About the Internship
Due to the multidisciplinary nature of the work conducted in the lab, NHHC UAB considers students seeking degrees in a variety of fields such as, but not limited to, conservation, chemistry, biochemistry, material science, environmental studies, maritime archaeology, anthropology, military history, naval architecture, computer science, engineering, and geographic information systems. Current research focuses on the effects of various conservation treatments on waterlogged organic, inorganic materials, and composite artifacts, conducting various conservation treatments, in situ preservation analyses, corrosion studies, artifact analysis, STEM outreach, 3-D scanning and printing of artifacts, and GIS mapping of sites and artifact distribution.
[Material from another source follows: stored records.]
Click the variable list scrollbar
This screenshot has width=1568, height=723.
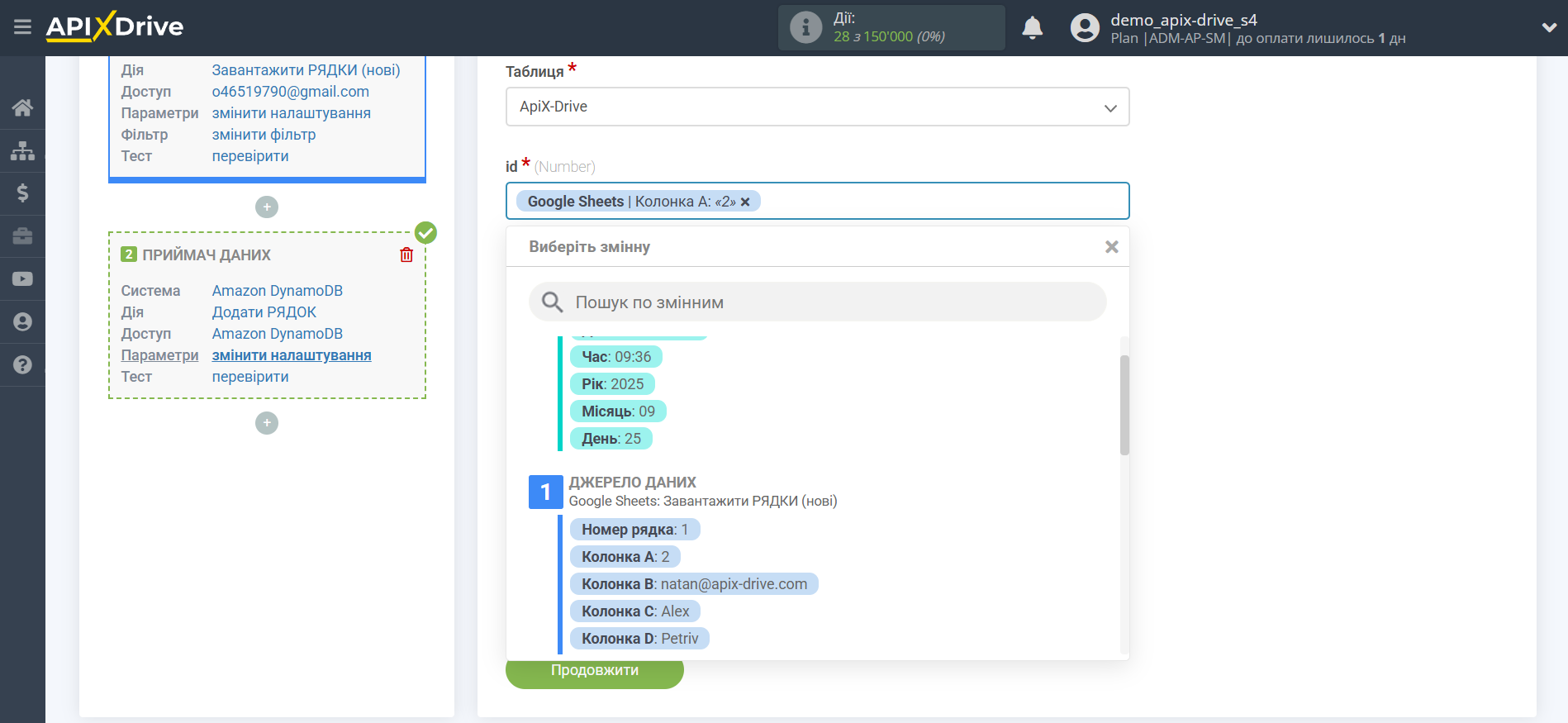click(x=1124, y=405)
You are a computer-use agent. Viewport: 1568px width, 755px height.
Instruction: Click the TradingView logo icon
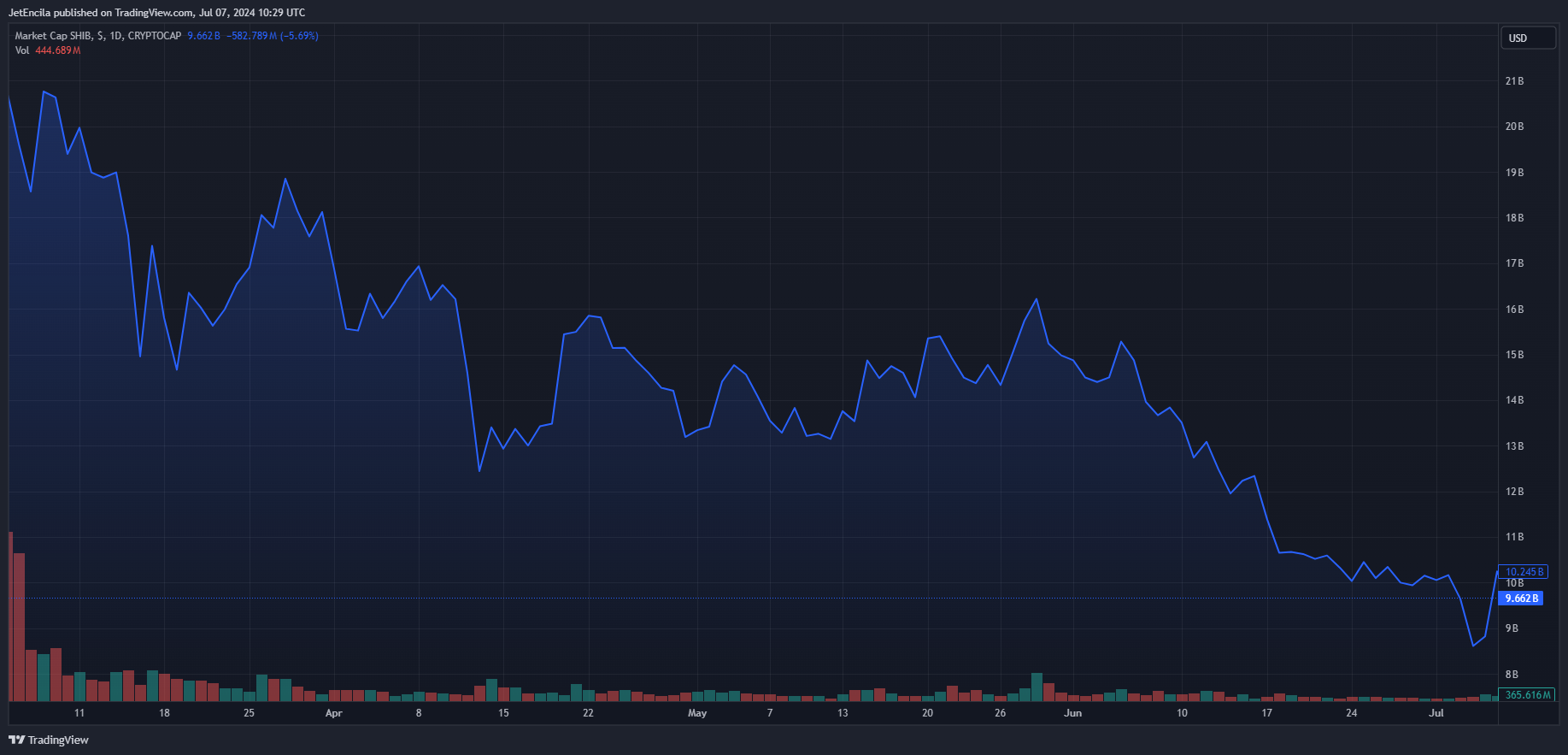(16, 740)
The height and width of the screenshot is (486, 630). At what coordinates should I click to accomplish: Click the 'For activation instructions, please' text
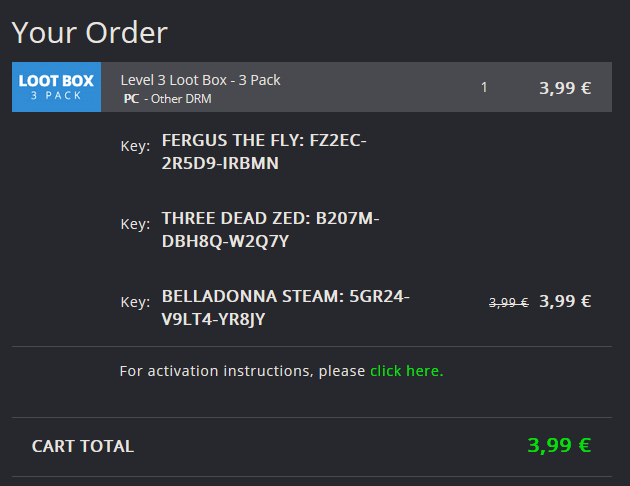tap(242, 371)
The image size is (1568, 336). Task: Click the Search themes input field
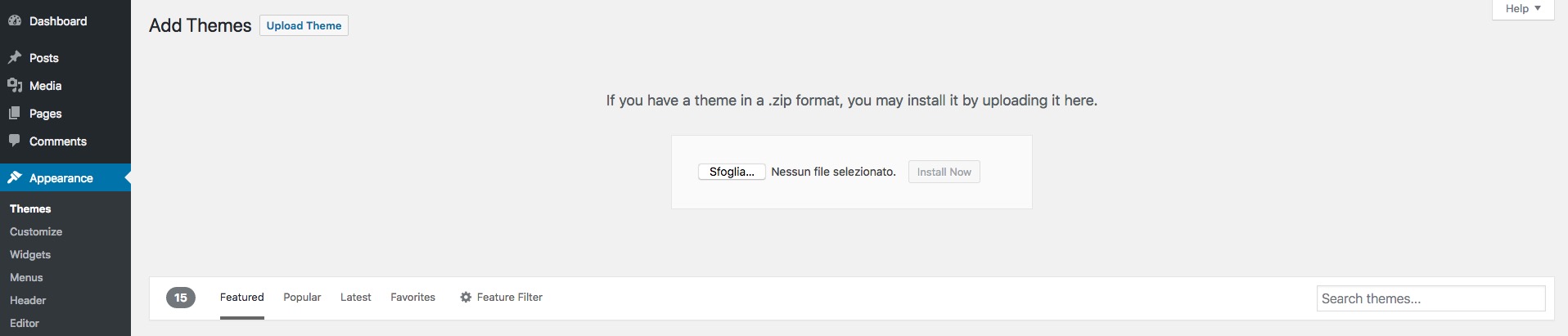tap(1431, 298)
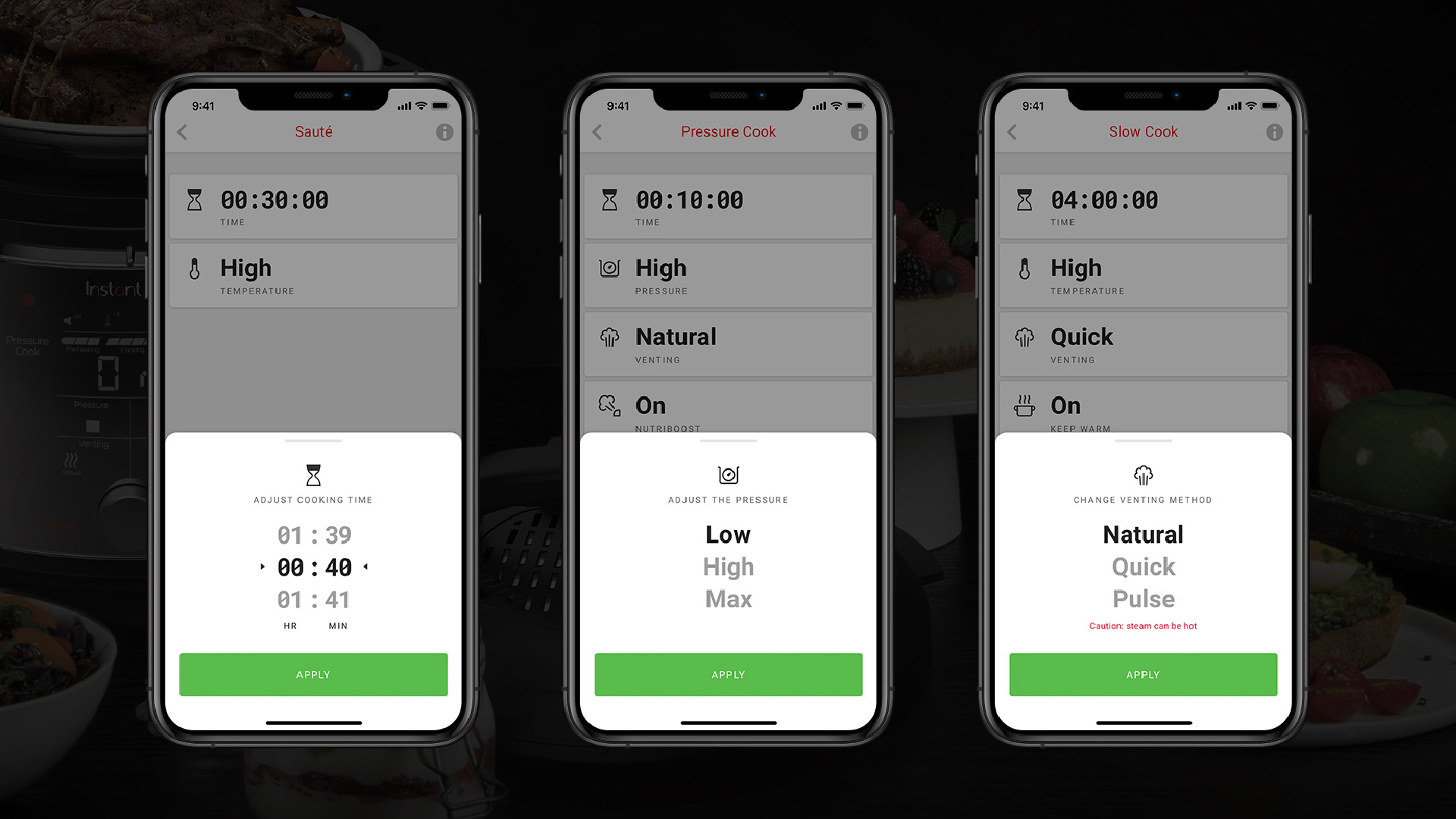Expand pressure options on Pressure Cook screen
1456x819 pixels.
click(x=728, y=274)
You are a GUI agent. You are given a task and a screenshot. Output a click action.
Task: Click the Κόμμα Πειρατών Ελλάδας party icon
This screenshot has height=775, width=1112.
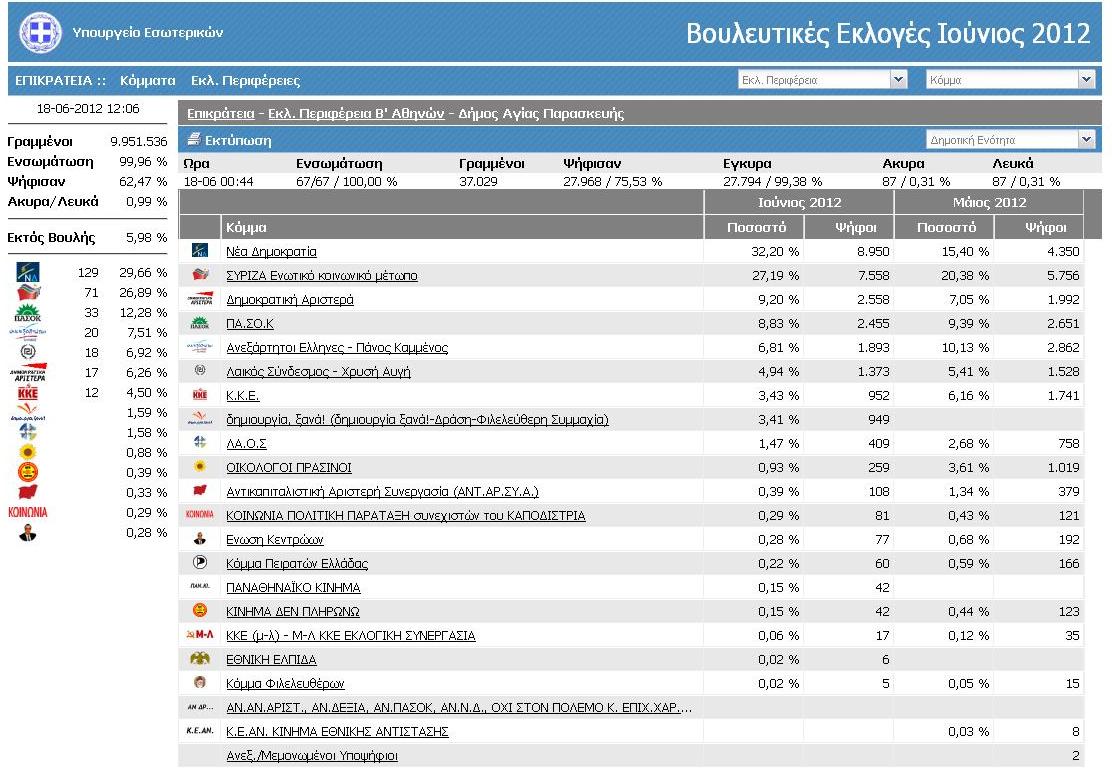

What will I do any given day as an intern at this lab?
Interns participate in lab functions in a number of ways including (but not limited to) assisting mentors with guided research projects; archival research; writing reports; networking with STEM professionals and other interns; attending technical meetings; engaging in team and leadership development; participating at outreach events; and other professional development activities. Some interns will also have opportunities to participate in archaeological field work.
What majors and disciplines are a good fit for interning at this lab?
- Chemical Engineering
- Environmental Science
- Geo Science
- Marine Biology
- Material Sciences
- Mechanical Engineering
- Public Policy
- Social Sciences
What will I learn as an intern at this lab?
As part of the internship, you will learn what maritime archaeology is and how you can apply your unique field of study to assist with archaeological investigations, artifact treatment, public outreach and STEM activities under the guidance of experienced mentors in both archaeology and conservation to help preserve and protect military ship and aircraft wreck sites.
What kinds of projects do interns at this lab participate in?
Archaeological Research: As stewards of the Navy's ship and aircraft wrecks, UAB conducts scientific research, surveys, excavation, and data analysis in-house and in partnership with other Navy commands, federal and state agencies, academic institutions, and the public.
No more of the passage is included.